Alzheimer disease (AD) is a neurodegenerative disorder characterized by the accumulation of ß amyloid (Aß) aggregates. Aß induces the inflammatory activation of glia, inducing secretion of Interleukin 1ß (IL1ß), nitric oxide (NO) and superoxide radicals. The specific receptor responsible for the induction of inflammatory activation by Aß, is still an open question. We propose that scavenger receptors (SR) participate in the activation of glia by Aß. We assessed production of NO, synthesis of IL1ß and activation of ERK, JNK and NF-κB signaling pathways by Western blot, in primary rat glial cultures exposed to SR ligands (fucoidan and Poly I), LPS + IFNγ (LI), and Aß. Poly I but not fucoidan nor fibrillar Aß increased threefold NO production by astrocytes in a time-dependent manner. Fucoidan and Poly I increased 5.5- and 3.5-fold NO production by microglia, and co-stimulation with Aß increased an additional 60% NO induced by SR ligands. Potentiation by Aß was observed later for astrocytes than for microglia.
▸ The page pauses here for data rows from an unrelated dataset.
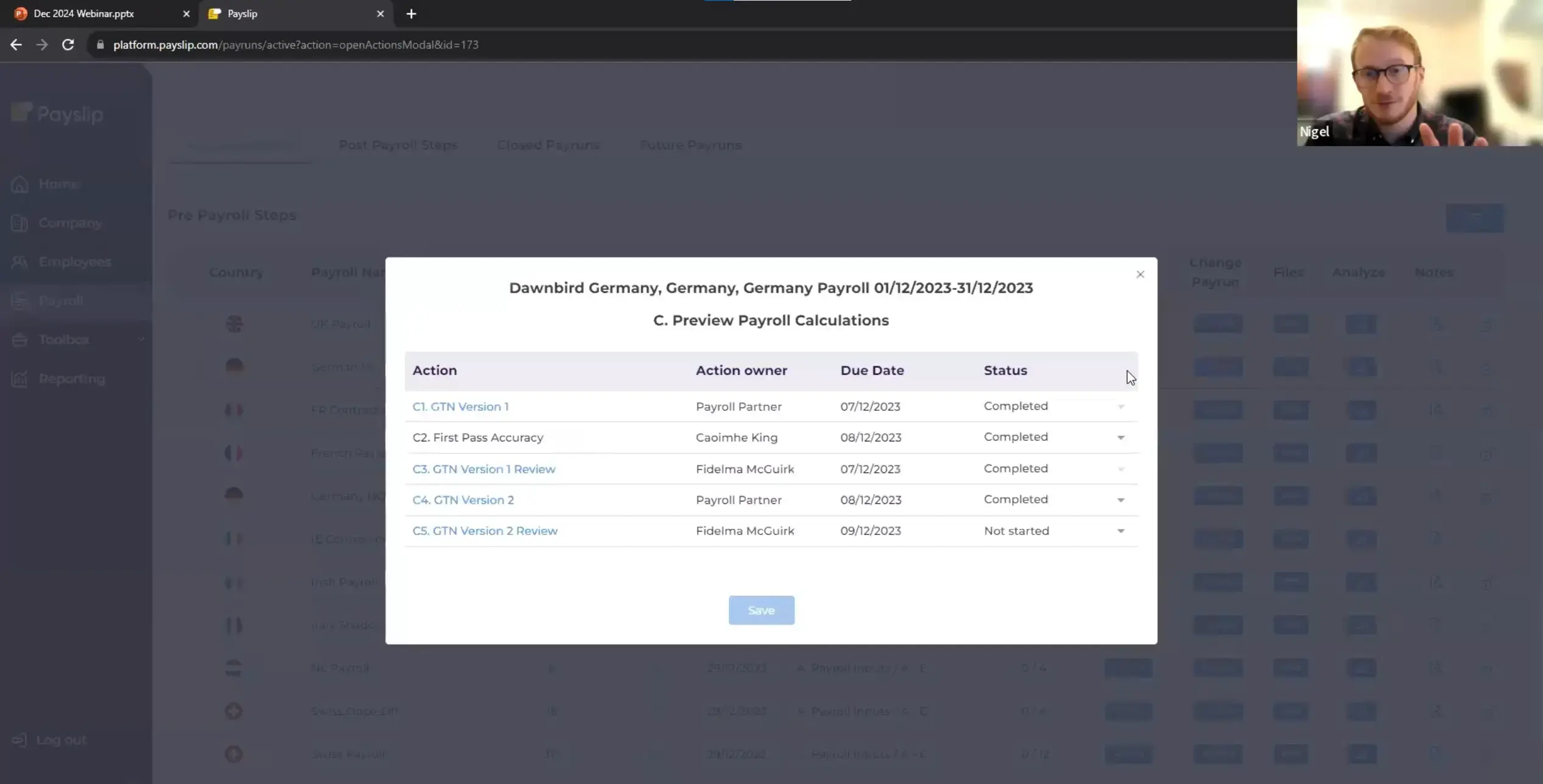Click the browser back arrow

16,44
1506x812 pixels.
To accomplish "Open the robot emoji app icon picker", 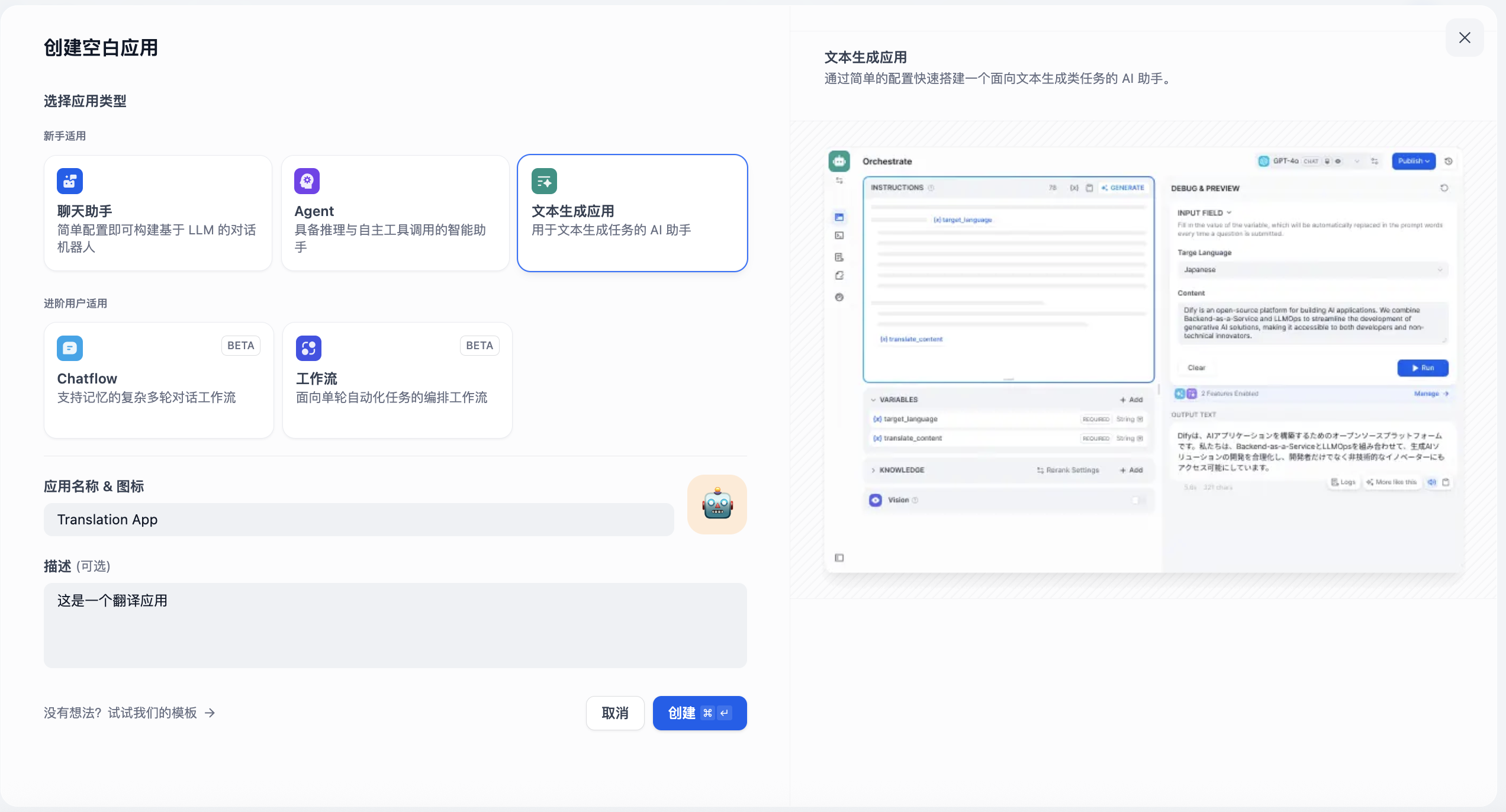I will click(717, 505).
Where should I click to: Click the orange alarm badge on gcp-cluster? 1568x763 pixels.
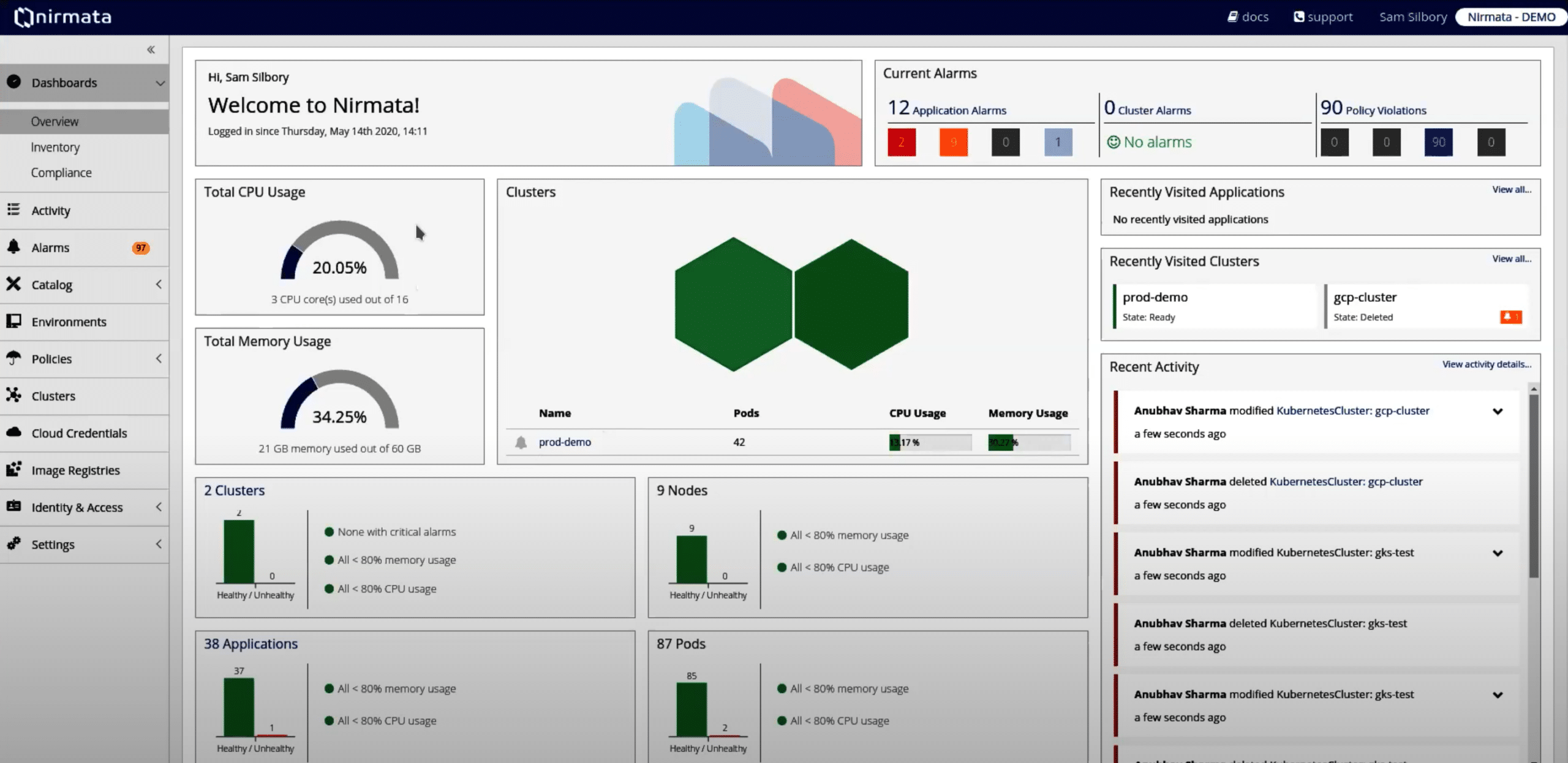pos(1510,317)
In astrocytes, co-stimulation with Aß potentiated ERK and JNK activation in response to Fucoidan and Poly I, whereas it reduced induction of JNK activation by LI and left unaffected NF-κB activation induced by LI. Levels of pro-IL1ß in astrocytes increased with Aß, SR ligands and LI, and were potentiated by co-stimulation with Aß. Our results suggest that SRs play a role on inflammatory activation, inducing production of NO and IL1ß, and show potentiation by Aß. Potentiation of the inflammatory response of Aß could be meaningful for the activation of glia observed in AD.